In a couple of articles I have found that the identity column is the best choice for clustered index, but you must keep in mind that this way shouldn’t be the best way because it force users to enter new data into the last data page of the table. This condition is sometimes referred to as a “hotspot” since there may be multiple users competing for the last available spot on a page and therefore making INSERT statements slow.

In some cases you can find tables that are never queried based on one column. In this case some developers prefer to create clustered index on set of columns that are most frequently used for data retrieving and uniquely identifies each record. This types of indexes are called composite clustered indexes. Maybe you consider this as a good idea because identity column has no business meaning in most cases. However, from a performance view you should avoid composite clustered indexes. Generally speaking, the leaner index, the faster SQL Server can scan or seek through it. For small tables (or data sets) composite indexes perform relatively well, but as number of records grows, performance decreases.

Creating indexes has some limitations. Not every columns can be added on index. Especially columns that are of the ntext, text, image, varchar(max), nvarchar(max), and varbinary(max)data types cannot be specified as index key columns. However, varchar(max), nvarchar(max),varbinary(max), and xml data types can participate in a nonclustered index as nonkey index columns.

Friday, October 29, 2010

SQL Server - Table (Index) Seeks and Scans

Generally scans and seeks are the iterators that SQL Server uses to read data from tables and indexes. This types of iterators belog to the most fundamental ones that SQL Server supports. They appear in nearly every query plan.

Scan

Scan returns entire table (or index). That means, that scan touches every row in the table whether or not it qualifies. For this reason, tha cost of scan is proportional to the total number of rows in table. Scan is an efficient stratedy if table is small or if most the rows qualify for the predicate.
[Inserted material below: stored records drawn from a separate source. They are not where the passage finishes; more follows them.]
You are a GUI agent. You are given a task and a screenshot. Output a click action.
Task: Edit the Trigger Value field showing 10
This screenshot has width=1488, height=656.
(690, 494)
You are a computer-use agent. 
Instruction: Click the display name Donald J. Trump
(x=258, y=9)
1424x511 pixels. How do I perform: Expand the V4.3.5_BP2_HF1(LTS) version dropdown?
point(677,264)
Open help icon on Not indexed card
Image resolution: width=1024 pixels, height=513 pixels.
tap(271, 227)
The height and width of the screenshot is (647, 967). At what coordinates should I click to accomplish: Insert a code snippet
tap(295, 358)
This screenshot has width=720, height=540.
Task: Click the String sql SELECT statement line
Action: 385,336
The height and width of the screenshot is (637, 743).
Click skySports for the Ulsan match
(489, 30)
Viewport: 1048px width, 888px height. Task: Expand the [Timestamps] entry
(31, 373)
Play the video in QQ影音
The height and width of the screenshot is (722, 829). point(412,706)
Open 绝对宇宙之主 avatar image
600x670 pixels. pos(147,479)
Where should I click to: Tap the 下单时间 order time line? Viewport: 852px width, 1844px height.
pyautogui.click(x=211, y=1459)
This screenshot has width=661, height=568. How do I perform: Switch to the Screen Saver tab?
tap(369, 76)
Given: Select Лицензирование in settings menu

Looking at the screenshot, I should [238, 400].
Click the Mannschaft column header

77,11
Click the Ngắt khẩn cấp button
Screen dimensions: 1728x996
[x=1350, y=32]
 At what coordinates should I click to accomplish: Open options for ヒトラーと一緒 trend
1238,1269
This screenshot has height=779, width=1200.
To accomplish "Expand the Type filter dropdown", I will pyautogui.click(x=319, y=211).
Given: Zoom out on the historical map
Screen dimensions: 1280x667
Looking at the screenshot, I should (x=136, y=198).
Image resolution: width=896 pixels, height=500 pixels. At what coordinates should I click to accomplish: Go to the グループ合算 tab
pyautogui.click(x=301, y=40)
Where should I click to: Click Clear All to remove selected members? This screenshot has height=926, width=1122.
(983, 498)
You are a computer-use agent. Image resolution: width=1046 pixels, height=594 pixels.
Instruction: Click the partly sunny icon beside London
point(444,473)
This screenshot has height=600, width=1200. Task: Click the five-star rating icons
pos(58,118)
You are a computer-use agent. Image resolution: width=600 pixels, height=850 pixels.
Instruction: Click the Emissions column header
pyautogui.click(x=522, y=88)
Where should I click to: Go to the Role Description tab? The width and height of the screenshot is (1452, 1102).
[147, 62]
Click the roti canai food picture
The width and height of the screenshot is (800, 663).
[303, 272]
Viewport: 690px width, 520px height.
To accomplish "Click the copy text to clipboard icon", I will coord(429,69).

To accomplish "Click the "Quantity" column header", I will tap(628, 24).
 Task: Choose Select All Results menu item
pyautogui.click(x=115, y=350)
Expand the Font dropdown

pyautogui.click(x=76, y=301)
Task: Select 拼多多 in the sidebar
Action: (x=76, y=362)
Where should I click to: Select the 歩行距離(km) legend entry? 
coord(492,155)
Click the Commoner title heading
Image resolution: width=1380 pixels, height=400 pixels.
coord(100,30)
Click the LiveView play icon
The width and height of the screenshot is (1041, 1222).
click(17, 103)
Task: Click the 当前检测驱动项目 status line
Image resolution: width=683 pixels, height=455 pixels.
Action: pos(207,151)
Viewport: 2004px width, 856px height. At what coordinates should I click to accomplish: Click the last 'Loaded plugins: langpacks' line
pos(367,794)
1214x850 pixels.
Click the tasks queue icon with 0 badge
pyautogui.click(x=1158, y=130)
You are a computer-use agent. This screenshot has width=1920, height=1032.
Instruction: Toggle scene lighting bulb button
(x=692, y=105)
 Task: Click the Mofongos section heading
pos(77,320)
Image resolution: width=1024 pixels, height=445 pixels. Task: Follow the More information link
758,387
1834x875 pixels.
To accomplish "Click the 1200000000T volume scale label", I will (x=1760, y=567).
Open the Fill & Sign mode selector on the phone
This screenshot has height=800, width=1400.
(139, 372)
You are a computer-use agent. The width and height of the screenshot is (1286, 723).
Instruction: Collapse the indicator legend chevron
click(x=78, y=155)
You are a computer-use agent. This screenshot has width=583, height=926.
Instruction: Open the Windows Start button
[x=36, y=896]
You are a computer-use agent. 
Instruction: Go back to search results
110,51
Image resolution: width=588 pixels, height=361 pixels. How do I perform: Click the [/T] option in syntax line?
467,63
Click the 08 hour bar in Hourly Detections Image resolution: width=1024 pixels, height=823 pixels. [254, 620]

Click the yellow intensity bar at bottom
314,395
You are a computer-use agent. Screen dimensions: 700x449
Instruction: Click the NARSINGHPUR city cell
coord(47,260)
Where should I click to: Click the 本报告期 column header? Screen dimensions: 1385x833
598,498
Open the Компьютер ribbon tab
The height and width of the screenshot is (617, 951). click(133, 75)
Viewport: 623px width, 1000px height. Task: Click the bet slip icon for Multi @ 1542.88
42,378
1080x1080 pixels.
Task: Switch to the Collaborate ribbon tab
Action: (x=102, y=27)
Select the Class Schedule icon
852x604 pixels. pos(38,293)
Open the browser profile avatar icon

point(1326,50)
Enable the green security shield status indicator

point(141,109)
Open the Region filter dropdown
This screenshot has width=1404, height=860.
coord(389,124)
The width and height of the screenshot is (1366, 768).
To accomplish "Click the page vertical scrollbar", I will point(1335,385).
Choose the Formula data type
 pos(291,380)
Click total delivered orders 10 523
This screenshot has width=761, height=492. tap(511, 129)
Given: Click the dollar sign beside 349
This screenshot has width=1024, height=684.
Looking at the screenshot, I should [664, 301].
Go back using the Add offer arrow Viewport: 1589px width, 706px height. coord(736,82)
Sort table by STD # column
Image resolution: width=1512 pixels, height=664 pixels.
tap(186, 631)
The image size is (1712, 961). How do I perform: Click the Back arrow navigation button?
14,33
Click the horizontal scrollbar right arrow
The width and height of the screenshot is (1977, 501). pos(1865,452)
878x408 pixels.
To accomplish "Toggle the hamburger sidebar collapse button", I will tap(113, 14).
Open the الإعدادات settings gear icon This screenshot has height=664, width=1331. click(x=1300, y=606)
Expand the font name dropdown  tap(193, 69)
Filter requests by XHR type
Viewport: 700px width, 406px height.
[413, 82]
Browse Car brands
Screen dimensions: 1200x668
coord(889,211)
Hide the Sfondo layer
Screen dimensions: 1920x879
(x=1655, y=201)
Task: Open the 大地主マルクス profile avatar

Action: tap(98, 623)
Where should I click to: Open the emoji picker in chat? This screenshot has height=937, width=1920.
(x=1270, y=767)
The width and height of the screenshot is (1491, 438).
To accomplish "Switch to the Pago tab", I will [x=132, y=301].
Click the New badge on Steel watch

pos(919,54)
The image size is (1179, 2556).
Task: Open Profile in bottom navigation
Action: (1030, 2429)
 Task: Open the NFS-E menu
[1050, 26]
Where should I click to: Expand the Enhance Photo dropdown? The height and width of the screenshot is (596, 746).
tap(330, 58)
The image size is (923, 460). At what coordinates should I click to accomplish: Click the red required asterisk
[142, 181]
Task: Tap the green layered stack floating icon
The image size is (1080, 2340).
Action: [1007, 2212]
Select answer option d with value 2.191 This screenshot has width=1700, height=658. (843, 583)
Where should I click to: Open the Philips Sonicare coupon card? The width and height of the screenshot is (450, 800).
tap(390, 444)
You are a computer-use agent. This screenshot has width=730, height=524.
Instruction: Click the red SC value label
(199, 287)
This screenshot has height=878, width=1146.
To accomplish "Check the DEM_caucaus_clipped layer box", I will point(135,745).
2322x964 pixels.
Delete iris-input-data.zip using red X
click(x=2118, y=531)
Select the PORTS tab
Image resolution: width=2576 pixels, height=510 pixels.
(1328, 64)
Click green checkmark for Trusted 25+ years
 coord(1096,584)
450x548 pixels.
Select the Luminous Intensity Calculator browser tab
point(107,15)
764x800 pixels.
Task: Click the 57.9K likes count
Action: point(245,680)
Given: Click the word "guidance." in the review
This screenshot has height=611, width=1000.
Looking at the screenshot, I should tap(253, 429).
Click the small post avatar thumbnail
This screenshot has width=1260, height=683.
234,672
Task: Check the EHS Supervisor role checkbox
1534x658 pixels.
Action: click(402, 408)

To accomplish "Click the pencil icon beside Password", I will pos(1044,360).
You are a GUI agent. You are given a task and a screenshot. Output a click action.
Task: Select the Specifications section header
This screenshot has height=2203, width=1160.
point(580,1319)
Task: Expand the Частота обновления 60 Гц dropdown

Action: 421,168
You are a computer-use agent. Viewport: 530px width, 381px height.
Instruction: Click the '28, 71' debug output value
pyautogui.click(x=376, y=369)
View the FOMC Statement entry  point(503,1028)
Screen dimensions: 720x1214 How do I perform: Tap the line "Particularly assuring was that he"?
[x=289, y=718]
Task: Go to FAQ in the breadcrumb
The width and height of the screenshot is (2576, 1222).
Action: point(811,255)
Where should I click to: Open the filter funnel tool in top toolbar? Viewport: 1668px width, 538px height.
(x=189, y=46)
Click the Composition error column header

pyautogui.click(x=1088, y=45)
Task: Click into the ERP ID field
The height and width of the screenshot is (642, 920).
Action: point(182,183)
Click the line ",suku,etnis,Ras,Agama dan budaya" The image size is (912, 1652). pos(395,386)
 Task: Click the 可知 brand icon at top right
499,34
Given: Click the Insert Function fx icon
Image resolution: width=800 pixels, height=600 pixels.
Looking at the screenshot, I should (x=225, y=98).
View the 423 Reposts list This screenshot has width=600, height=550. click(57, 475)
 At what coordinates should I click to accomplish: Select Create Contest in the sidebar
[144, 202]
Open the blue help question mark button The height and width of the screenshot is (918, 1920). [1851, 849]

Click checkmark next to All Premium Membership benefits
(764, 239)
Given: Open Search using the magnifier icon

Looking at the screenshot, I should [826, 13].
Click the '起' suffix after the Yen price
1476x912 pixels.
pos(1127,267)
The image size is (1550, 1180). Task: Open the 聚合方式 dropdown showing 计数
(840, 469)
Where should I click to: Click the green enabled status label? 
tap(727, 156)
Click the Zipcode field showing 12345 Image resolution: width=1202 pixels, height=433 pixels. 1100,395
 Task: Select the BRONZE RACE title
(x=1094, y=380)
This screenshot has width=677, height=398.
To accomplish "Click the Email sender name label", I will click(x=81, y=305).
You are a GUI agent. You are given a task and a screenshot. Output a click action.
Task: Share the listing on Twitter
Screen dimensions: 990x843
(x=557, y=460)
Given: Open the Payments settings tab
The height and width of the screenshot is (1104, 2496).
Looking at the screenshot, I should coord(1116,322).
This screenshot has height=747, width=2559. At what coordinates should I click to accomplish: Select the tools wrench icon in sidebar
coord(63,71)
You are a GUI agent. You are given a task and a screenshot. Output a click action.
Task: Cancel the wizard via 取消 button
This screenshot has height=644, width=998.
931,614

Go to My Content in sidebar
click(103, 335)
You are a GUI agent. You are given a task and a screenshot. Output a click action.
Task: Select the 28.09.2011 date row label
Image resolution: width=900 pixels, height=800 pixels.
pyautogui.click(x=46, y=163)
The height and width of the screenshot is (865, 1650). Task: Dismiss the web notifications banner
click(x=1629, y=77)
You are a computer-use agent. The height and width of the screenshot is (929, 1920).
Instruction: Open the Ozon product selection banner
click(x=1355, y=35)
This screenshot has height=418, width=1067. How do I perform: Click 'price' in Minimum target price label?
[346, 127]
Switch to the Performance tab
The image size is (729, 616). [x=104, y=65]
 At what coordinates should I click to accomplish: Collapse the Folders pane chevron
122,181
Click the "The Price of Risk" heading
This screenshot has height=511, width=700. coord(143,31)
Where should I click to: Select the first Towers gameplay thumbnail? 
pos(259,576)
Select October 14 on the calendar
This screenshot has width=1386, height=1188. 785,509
Index Scan is nothing but scanning on the data pages from the first page to the last page. If there is an index on a table, and if the query is touching a larger amount of data, which means the query is retrieving more than 50 percent or 90 percent of the data, and then optimizer would just scan all the data pages to retrieve the data rows. If there is no index, then you might see a Table Scan (Index Scan) in the execution plan.

If the table is large and if most of the rows do not qualify, we touch many more pages and rows and perform many more I/Os than is necessary.

Seek

Since a seek only touches rows that qualify and pages that contain these qualifying rows, the cost is proportional to the number of qualifying rows and pages rather than to the total number of rows in the table.

Index seeks are generally preferred for the highly selective queries. What that means is that the query is just requesting a fewer number of rows or just retrieving the other 10 (some documents says 15 percent) of the rows of the table.

In general query optimizer tries to use an Index Seek which means that optimizer has found a useful index to retrieve recordset. But if it is not able to do so either because there is no index or no useful indexes on the table then SQL Server has to scan all the records that satisfy query condition.